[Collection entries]

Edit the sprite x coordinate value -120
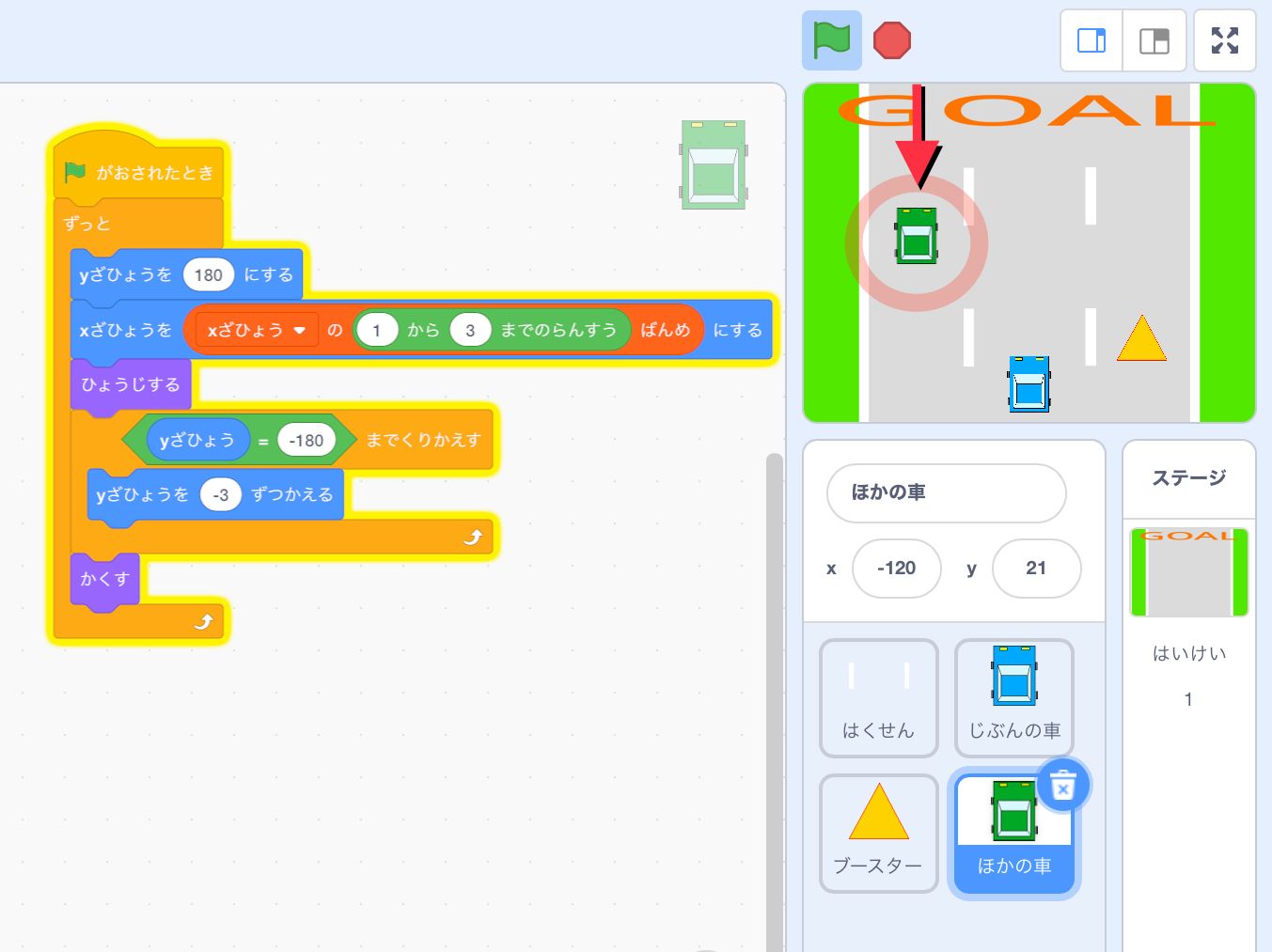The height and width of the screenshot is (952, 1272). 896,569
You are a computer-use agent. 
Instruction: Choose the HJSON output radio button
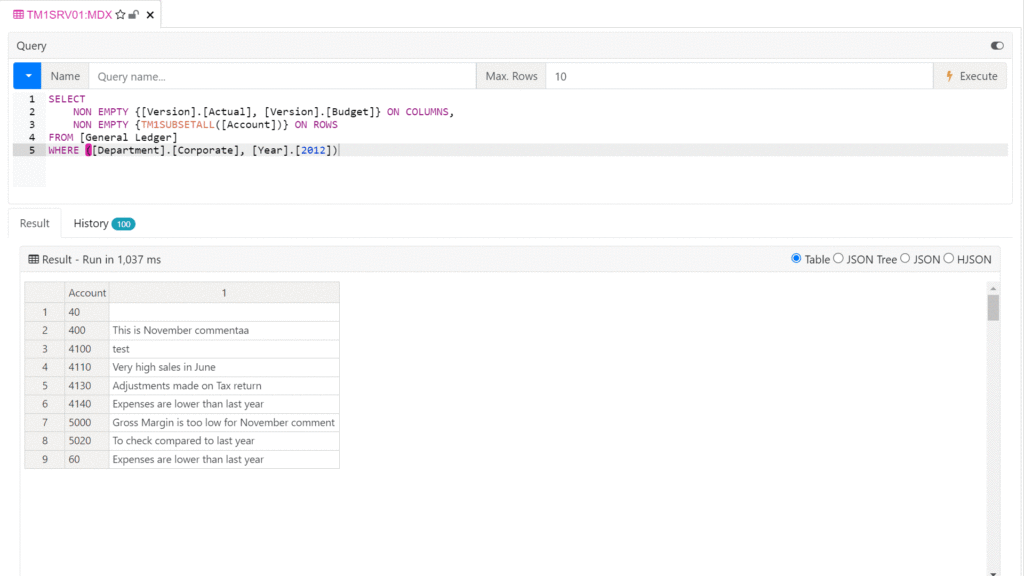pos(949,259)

[What you will do] Would you transcribe all of the data exactly, omitting any pictures?

[Written solution]
Edit the sprite x coordinate value -120
The height and width of the screenshot is (952, 1272). 896,569
You are a computer-use agent. 
Instruction: Choose the HJSON output radio button
pos(949,259)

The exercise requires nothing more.